Images excluded, reproduce each line of the records exactly as it stands.
[THE DATA Boundary: Start]
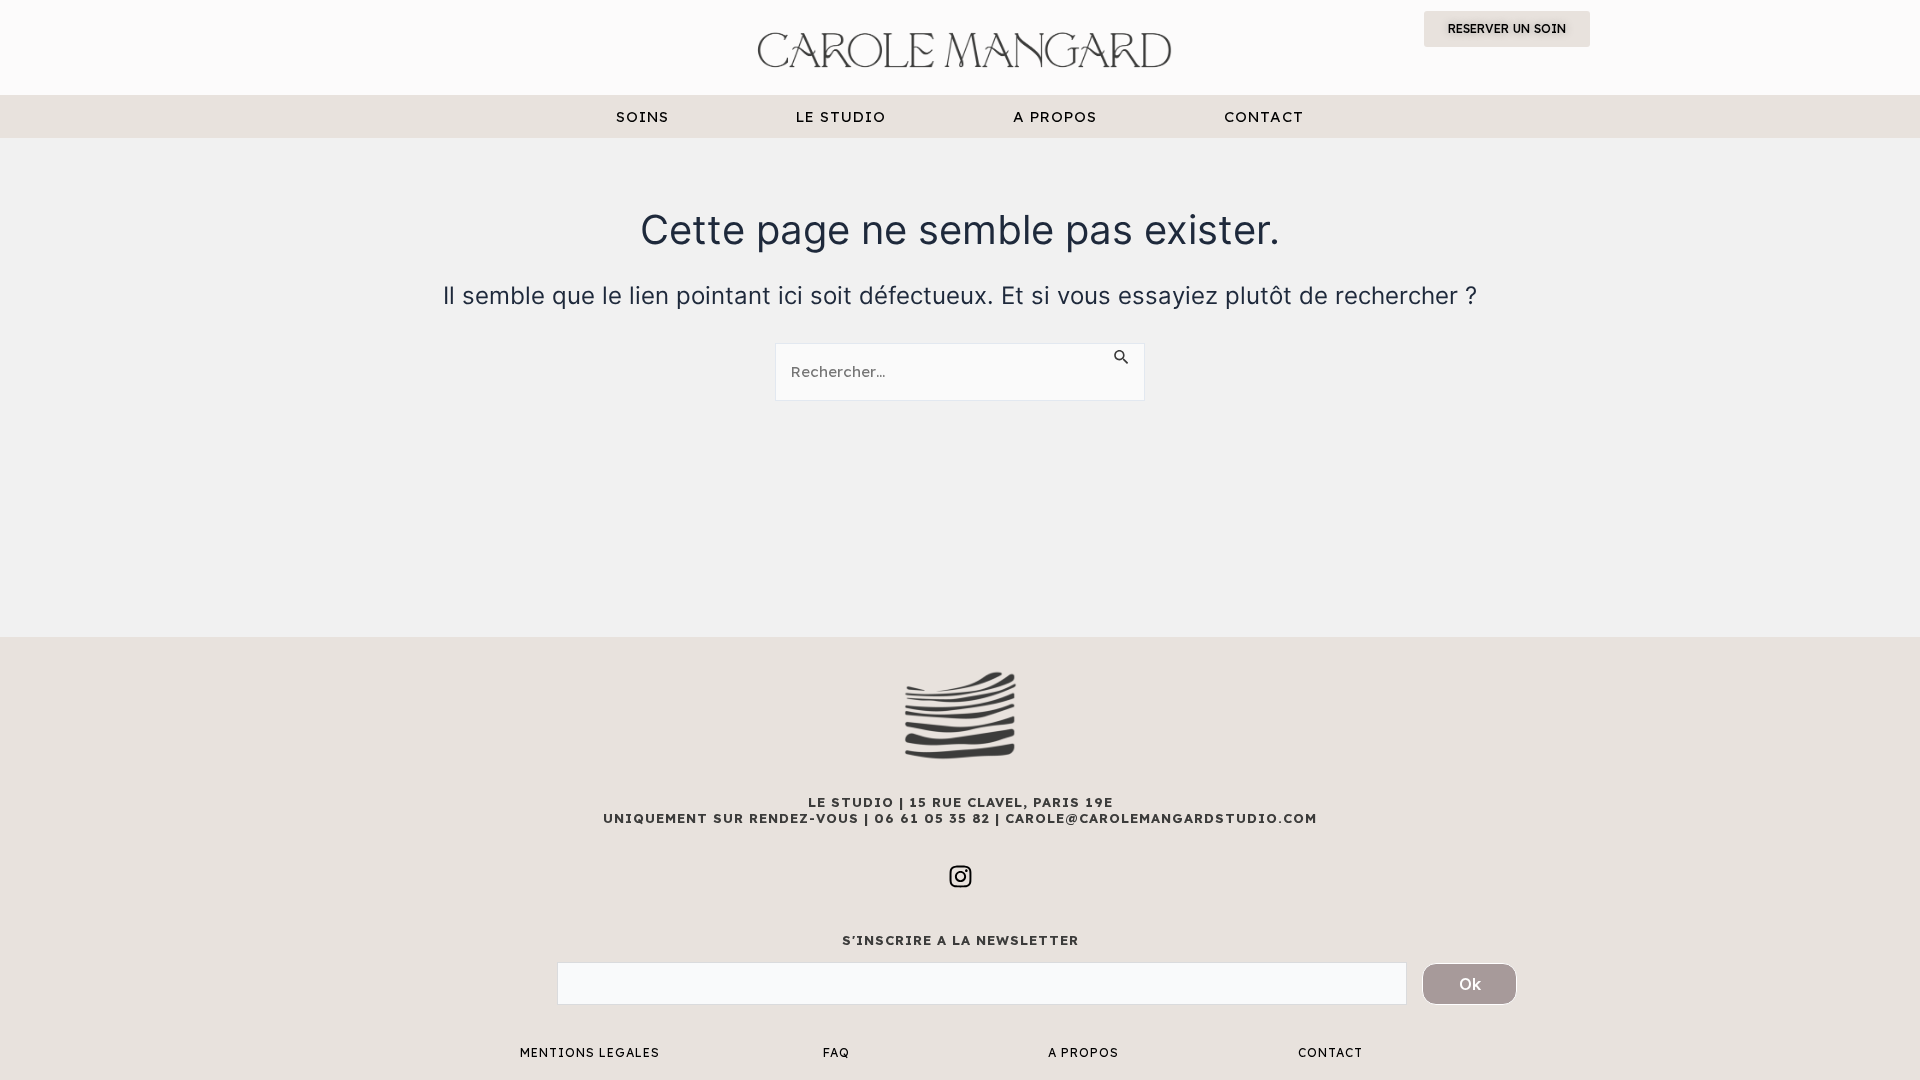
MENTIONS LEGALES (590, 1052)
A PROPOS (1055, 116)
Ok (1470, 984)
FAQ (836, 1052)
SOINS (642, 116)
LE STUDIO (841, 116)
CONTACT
[THE DATA Boundary: End]
ANSWER
MENTIONS LEGALES (590, 1052)
A PROPOS (1055, 116)
Ok (1470, 984)
FAQ (836, 1052)
SOINS (642, 116)
LE STUDIO (841, 116)
CONTACT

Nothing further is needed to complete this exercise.